The wait is over, and for once, there’s good news coming out of the U.S. Supreme Court; the Court has ruled 7-2 in favor of the Indian Child Welfare Act. The majority opinion was authored by Justice Amy Coney Barrett, who noted that “In sum, Congress’s power to legislate with respect to Indians is well established and broad.”
Definitely a surprising but welcome turn of events, but this victory does not mean that the fight is over.
The case has highlighted a lot of anti-Native bias, especially in the legal system and the media coverage surrounding it. While Justice Brett Kavanaugh did ultimately side with the ICWA, he allegedly “wanted to decide whether a ‘child’s race’ is an issue in child welfare proceedings.”
To understand why this is an issue, you have to understand that, legally speaking, Native Americans are not considered a racial category but a political designation, with tribes being governmental/political entities. Indigenous Americans have tribal sovereignty over their lands precisely because tribes are recognized as their own nations.
Haaland v.

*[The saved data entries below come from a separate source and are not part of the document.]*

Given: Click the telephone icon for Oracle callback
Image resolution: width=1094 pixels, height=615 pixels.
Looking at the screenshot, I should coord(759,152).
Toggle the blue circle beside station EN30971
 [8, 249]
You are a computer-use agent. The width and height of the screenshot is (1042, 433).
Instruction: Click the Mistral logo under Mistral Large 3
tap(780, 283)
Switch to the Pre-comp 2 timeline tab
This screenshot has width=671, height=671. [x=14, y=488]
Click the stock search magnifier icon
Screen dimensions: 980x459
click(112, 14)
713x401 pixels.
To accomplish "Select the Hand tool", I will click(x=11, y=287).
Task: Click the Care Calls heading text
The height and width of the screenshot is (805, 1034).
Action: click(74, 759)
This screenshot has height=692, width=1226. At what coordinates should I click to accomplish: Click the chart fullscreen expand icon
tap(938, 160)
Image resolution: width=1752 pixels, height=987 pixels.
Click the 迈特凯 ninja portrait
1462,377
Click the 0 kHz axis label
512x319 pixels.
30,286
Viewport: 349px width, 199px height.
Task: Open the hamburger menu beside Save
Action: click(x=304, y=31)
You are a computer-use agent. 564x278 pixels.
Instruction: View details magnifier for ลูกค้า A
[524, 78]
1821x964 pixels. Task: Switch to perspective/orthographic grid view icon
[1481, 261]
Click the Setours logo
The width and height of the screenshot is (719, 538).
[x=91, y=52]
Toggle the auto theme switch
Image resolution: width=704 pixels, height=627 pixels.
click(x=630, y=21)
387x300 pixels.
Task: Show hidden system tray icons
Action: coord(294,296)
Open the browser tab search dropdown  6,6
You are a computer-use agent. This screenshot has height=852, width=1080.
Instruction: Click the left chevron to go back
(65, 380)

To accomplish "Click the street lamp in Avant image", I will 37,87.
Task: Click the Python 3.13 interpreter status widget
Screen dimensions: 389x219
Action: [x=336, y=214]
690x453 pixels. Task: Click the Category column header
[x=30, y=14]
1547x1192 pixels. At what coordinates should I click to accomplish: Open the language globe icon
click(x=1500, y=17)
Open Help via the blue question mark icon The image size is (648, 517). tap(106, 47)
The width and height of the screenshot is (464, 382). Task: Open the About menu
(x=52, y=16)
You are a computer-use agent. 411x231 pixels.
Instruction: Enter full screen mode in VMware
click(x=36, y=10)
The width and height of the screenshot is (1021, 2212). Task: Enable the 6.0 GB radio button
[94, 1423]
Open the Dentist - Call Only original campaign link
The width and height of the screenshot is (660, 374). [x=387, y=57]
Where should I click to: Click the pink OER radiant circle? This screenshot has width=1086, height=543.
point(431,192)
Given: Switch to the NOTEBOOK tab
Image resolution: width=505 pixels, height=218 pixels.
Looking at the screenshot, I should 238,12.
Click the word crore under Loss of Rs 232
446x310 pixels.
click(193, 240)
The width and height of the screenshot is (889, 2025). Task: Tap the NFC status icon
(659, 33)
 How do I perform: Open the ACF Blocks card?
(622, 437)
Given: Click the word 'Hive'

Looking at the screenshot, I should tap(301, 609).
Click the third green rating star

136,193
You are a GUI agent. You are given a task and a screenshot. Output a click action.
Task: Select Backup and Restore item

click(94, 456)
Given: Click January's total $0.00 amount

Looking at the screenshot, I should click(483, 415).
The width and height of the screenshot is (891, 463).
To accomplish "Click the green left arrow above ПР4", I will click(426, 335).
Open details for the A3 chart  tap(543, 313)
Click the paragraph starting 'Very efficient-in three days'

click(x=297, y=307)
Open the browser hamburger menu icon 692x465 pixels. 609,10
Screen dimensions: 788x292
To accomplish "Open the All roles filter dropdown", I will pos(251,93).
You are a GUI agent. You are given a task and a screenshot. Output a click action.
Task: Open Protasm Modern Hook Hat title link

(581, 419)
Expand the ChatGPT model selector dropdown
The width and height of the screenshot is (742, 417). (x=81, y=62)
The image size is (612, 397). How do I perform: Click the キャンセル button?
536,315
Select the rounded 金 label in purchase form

Brackeen was essentially attempting to finalize an adoption of a child from another country, who still had a family in their home country that wanted to adopt them.
Despite being a Supreme Court justice, Judge Clarence Thomas apparently did not understand this distinction, and reportedly objected to “regulating state-court child custody proceedings of U.S. citizens, who may never have even set foot on Indian lands, merely because the child involved happens to be an Indian.” He also complained that “[t]oday, Indians are citizens of the United States; the vast majority of them do not live on any reservation or Indian lands, but live (as most citizens) on lands that are wholly within a State’s jurisdiction.”
Judge Alito’s dissent seemed more focused on building up the Brackeens and other potential adoptive parents, saying they “merely wanted to provide a ‘stable home’ for some young tribal citizens.” Funny how that’s the same reasoning that was used in the creation of Indian Schools, which killed Native children by the thousands—deaths that the U.S. didn’t bother to count as they happened (and probably never will have the exact number for).
Some activists have pointed out a potential issue in some reporting; many articles and reports highlight that the act is from the 1970s, which can come off as framing the ICWA as being outdated.
There’s also the fact that the struggle is not over. While the Court has upheld ICWA for now, it could still be partially or completely overturned at a later date. That’s why some states like Nevada are taking the law further and codifying it into their state laws, to ensure that even if it is overturned at the national level, Nevada Native tribes will still have protections afforded to them.
Not only are there still concerns for the future, but the lawyers who were representing the Brackeen family likely had ulterior motives in doing so. The Gibson Dunn law firm agreed to represent the family pro-bono in the case, taking it all the way to the Supreme Court.
While it’s hard to tell their exact motives for doing so, it should be noted that the law firm has previously clashed with “tribal nations in both casino cases and cases that further the interests of their Big Oil company clients.” They notably represent Energy Transfer, a.k.a. the company behind the Dakota Access Pipeline, which lost $7.5 billion due to protests at Standing Rock.
Many activists argue that if the Brackeens had won their case in the Supreme Court, then it would have been a significant blow to tribal sovereignty and possibly opened the door to a lot of lawsuits challenging tribes’ sovereignty and their ability to self-regulate; lawsuits which could make it easier for large corporations to get access to tribal lands.
Also, the Supreme Court ruling doesn’t undo the adoption of the Brackeens’ child, who has Native family members that wanted to foster him, nor does it undo the generations of Native children that were stolen from their families prior to the act.
Ultimately, this is a victory, but we still have to be vigilant. If they tried once, they will try again.